Set exercise 1: Substitute "magnifying glass icon" for "magnifier icon" in the rows from the line holding "Task: Click the Recommend label" through the line holding "Action: (638, 32)", inclusive, and return only those lines with everything else unchanged.

Document segment:
□ □ □ □ □ □ □

Before God called me into Life, I spent more than two decades training athletes and working as an exercise physiologist. A considerable portion of that time included studying and applying mental preparation strategies to help create peak performance states. That study included the area of self or “power” talk. Power talk includes “trigger phrases” such as “I can do it,” “Be the ball,” and “Focus, focus, focus.” It also uses mood words like “drive,” “explode” and “hustle.” When said with appropriate emphasis, these terms tend to generate a positive emotional and physiological response.
Examples of power talk
If you spend any time watching professional baseball, for example, you’ll often see pitchers talking to themselves on the mound. You can bet the pitcher isn’t berating himself with words like, “Man, that was a lousy pitch!” Rather, he is employing trigger phrases like “Explode through the hitting zone!” or “Sharp break on the ball!”
After 14 years of walking with Jesus, I am a lot older and a little bit wiser. If I could do it all over again, I would tell everyone I worked with that there are two words that can take any individual from being ordinary to being extraordinary in every area of life. Those two words came from the lips of David in Psalm 12: “Help, Lord!”

□ □ □ □ □ □ □

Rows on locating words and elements
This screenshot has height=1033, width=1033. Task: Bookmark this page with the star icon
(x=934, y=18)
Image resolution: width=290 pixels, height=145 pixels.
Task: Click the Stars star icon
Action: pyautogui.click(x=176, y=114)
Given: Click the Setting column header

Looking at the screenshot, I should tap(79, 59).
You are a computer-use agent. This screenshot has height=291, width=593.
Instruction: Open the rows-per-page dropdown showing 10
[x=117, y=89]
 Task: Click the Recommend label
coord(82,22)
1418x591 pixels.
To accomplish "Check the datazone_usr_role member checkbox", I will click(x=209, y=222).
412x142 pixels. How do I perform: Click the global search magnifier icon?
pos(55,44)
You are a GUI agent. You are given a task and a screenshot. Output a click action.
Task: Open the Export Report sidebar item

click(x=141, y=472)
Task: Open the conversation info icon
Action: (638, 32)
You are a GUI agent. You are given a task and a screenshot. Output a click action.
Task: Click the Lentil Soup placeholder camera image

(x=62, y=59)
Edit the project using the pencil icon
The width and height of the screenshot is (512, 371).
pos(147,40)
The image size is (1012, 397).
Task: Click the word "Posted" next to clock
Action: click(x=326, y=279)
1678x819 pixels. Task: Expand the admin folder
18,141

□ □ □ □ □ □ □

Set exercise 2: Output the passage on power talk again in full, word for word.

Task response 1:
 Task: Click the Recommend label
coord(82,22)
1418x591 pixels.
To accomplish "Check the datazone_usr_role member checkbox", I will click(x=209, y=222).
412x142 pixels. How do I perform: Click the global search magnifying glass icon?
pos(55,44)
You are a GUI agent. You are given a task and a screenshot. Output a click action.
Task: Open the Export Report sidebar item

click(x=141, y=472)
Task: Open the conversation info icon
Action: (638, 32)

Task response 2:
Before God called me into Life, I spent more than two decades training athletes and working as an exercise physiologist. A considerable portion of that time included studying and applying mental preparation strategies to help create peak performance states. That study included the area of self or “power” talk. Power talk includes “trigger phrases” such as “I can do it,” “Be the ball,” and “Focus, focus, focus.” It also uses mood words like “drive,” “explode” and “hustle.” When said with appropriate emphasis, these terms tend to generate a positive emotional and physiological response.
Examples of power talk
If you spend any time watching professional baseball, for example, you’ll often see pitchers talking to themselves on the mound. You can bet the pitcher isn’t berating himself with words like, “Man, that was a lousy pitch!” Rather, he is employing trigger phrases like “Explode through the hitting zone!” or “Sharp break on the ball!”
After 14 years of walking with Jesus, I am a lot older and a little bit wiser. If I could do it all over again, I would tell everyone I worked with that there are two words that can take any individual from being ordinary to being extraordinary in every area of life. Those two words came from the lips of David in Psalm 12: “Help, Lord!”